| TASK OBJECTIVE |
With the pictures left out, repeat every entry that follows exactly.

(Collected data)
********************
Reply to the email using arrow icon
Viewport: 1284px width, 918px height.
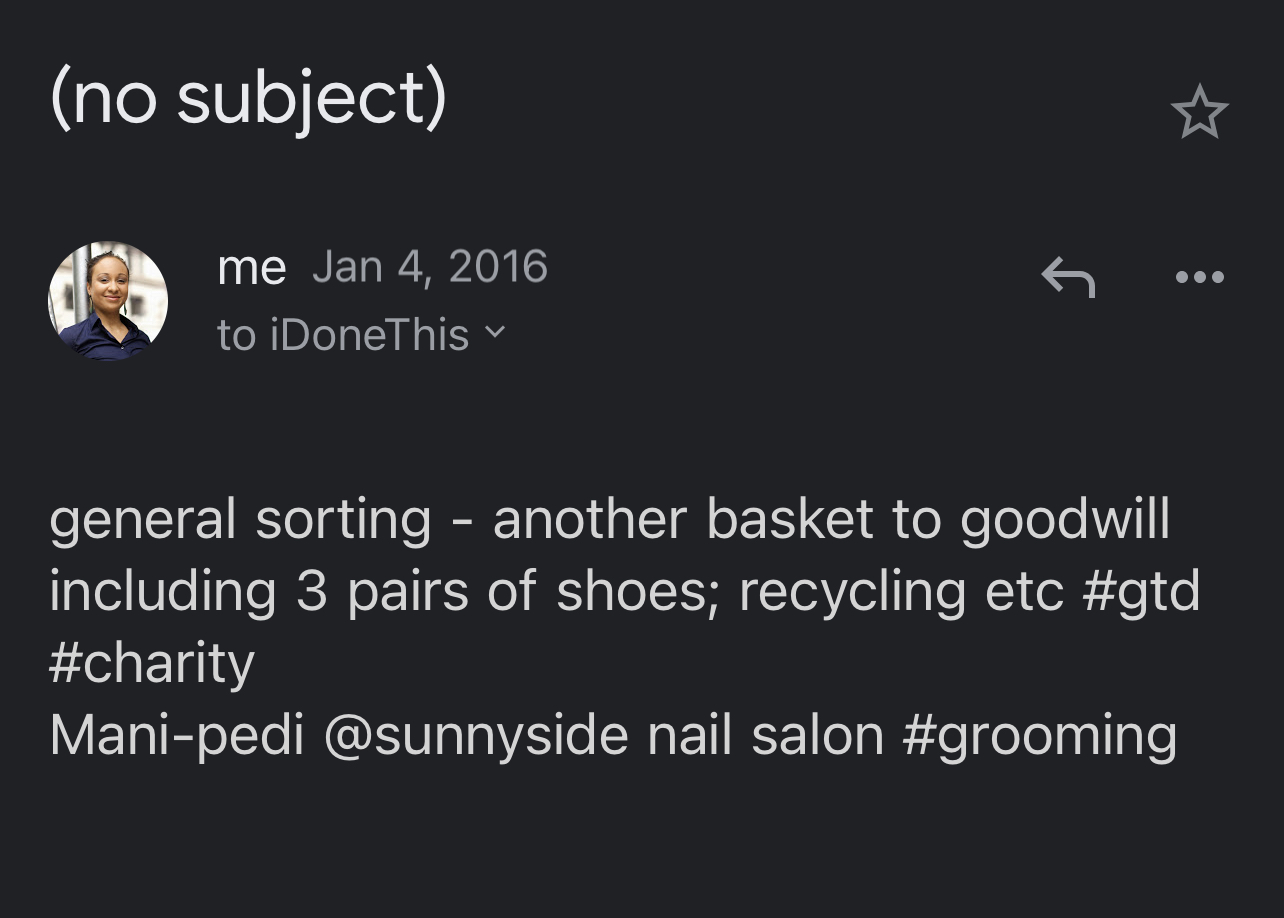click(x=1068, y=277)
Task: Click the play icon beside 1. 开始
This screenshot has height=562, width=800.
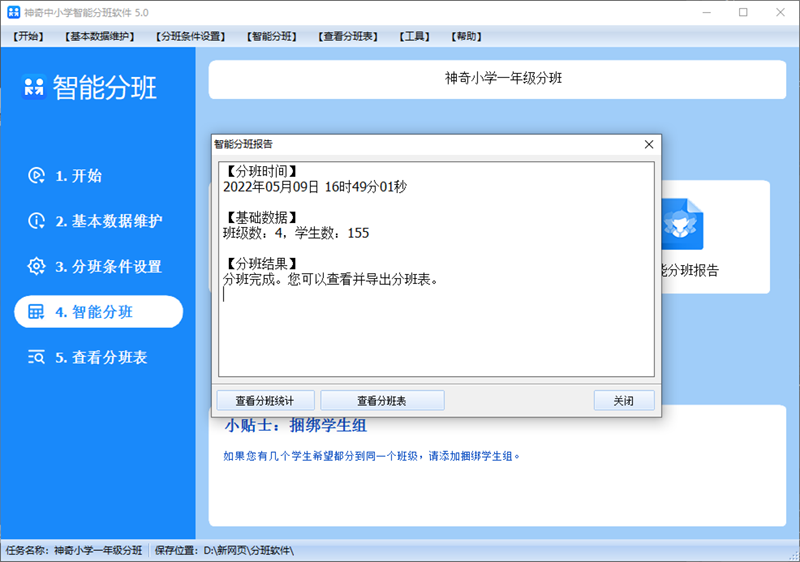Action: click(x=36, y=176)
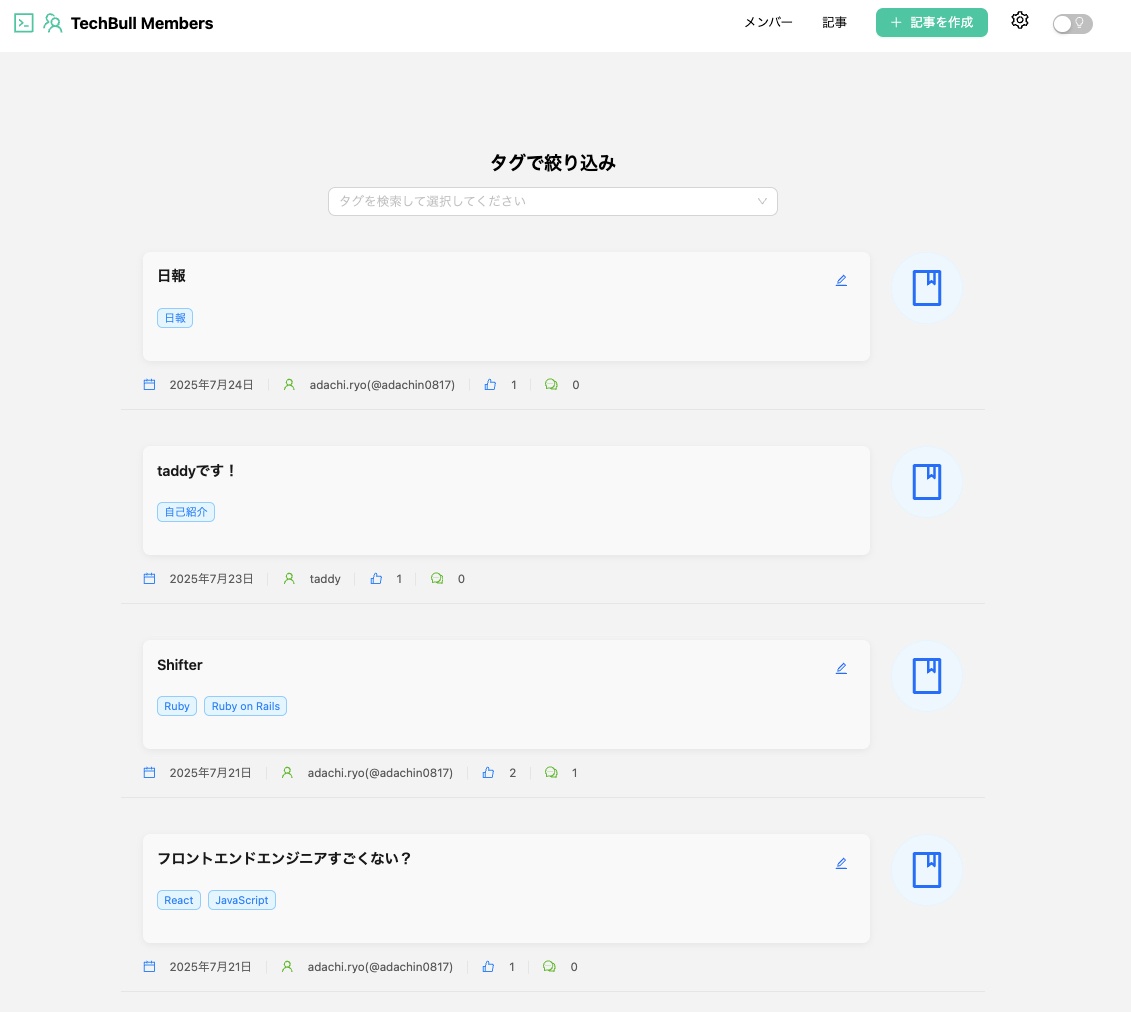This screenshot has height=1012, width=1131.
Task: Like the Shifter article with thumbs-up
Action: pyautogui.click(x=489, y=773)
********************
| COMPLETED EXERCISE |
Reply to the email using arrow icon
Viewport: 1284px width, 918px height.
click(x=1068, y=277)
Task: Click the play icon beside 1. 开始
This screenshot has height=562, width=800.
Action: click(x=36, y=176)
This screenshot has height=1012, width=1131.
Task: Like the Shifter article with thumbs-up
Action: pyautogui.click(x=489, y=773)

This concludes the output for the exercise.